Source and Channel Coding:
Error-correction channel coding has a key role in digital communication systems. Due to delay constraints of the applications, codes with small-to-medium block size are of particular interest. A special problem, which is very important in practice, is the realisation of a flexible “adjustable” code rate, as the time-variant fading channels necessarily require adaptive modulation and coding. We investigate Low-Density Parity-Check (LDPC) codes specifically constructed for those situations. A key problem of code design is to avoid short cycles in the code graph in order to allow for better decoding results. On the one hand we investigate code designs that avoid short cycles by construction, on the other hand we have introduced a transformation-based representation of quasi-cyclic LDPC codes that allows for a simple cycle analysis that can be used in numerical code design. We also consider extensions of those techniques to design codes with adjustable code rate.
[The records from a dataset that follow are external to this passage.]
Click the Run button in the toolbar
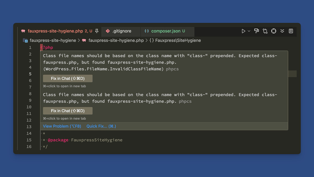314x177 pixels. pyautogui.click(x=243, y=31)
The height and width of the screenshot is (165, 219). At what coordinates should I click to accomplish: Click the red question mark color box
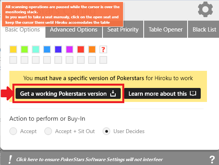tap(103, 49)
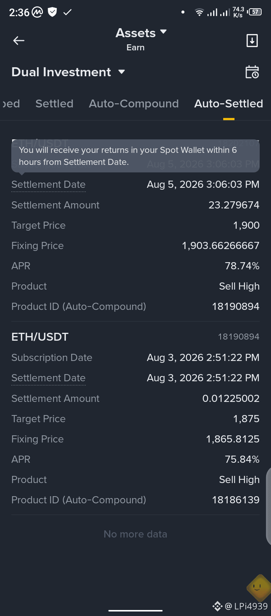
Task: Tap the Binance logo watermark
Action: [x=217, y=606]
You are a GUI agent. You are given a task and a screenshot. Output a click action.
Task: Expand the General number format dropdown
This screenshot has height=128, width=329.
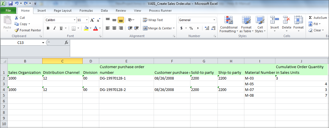214,20
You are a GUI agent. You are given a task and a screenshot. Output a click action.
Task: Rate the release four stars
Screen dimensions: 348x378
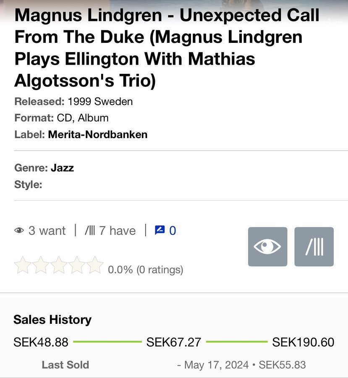(x=77, y=265)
Another field of research in coding are codes and soft-encoding algorithms for systems in which the transmission from the source to the sink is supported by relays. One problem is that the data received and decoded at the relay may not be error free. Therefore it is desirable to keep and forward the decoded soft-information when the data is re-encoded at the relay. A particular problem in this context is how to combine information received directly and received from the relay.
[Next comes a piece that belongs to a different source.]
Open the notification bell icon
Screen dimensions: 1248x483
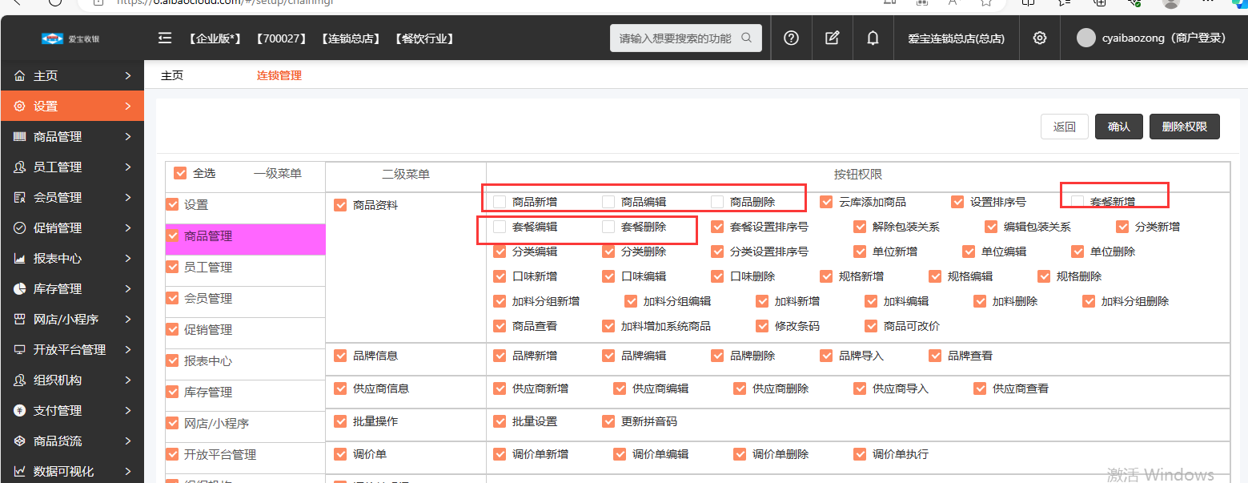tap(873, 38)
Beyond the conceptual side of research in algorithms, we also work on implementing channel encoders and decoder by programmable hardware (FPGA, Field-Programmable Gate Arrays). The goal is a highly efficient realisation of practically relevant LDPC channel encoders and decoders in order to investigate their performance at low bit-error rates such as 10-6 … 10-8 and to compare measurements with analytical results.
The classical design paradigm for communication networks is the Open System Interconnection (OSI) reference model. The basic notion is to define separate network layers with clear-cut interfaces and to optimise those layers independently. The major advantage of this principle lies in its simplicity and its universal applicability. The drawback is that the best possible performance will not always be achieved, and this particularly applies to wireless networks. This is to say that, in the latter, there is the notion of “Multiuser Diversity” which allows for very significant performance gains due to the fact that many users are served by the system who all have time varying channels, one of which is very likely to have high quality at any time instant. High gains in total throughput can be achieved when at each time instant the user is served who currently has the best channel. This concept does, however, not necessarily maximise quality-of-service for all users. A good example is delay: if the latency constraints of an application are very stringent (e.g. phone call), there may not be enough time to wait for a better channel, and in those situations the user will have to be scheduled for channel access even though the channel might be of bad quality. Compared to throughput maximisation this implies an “inefficient” use of more power. Our research in the field has the goal to find, by novel Cross-Layer scheduling and resource-allocation algorithms, good trade-offs between multiuser diversity gains and quality-of-service for all users. The solutions we investigate are guided by concepts from multiuser information theory; the theoretical results have to be adapted for the problem at hand to include practical constraints (such as delay limits).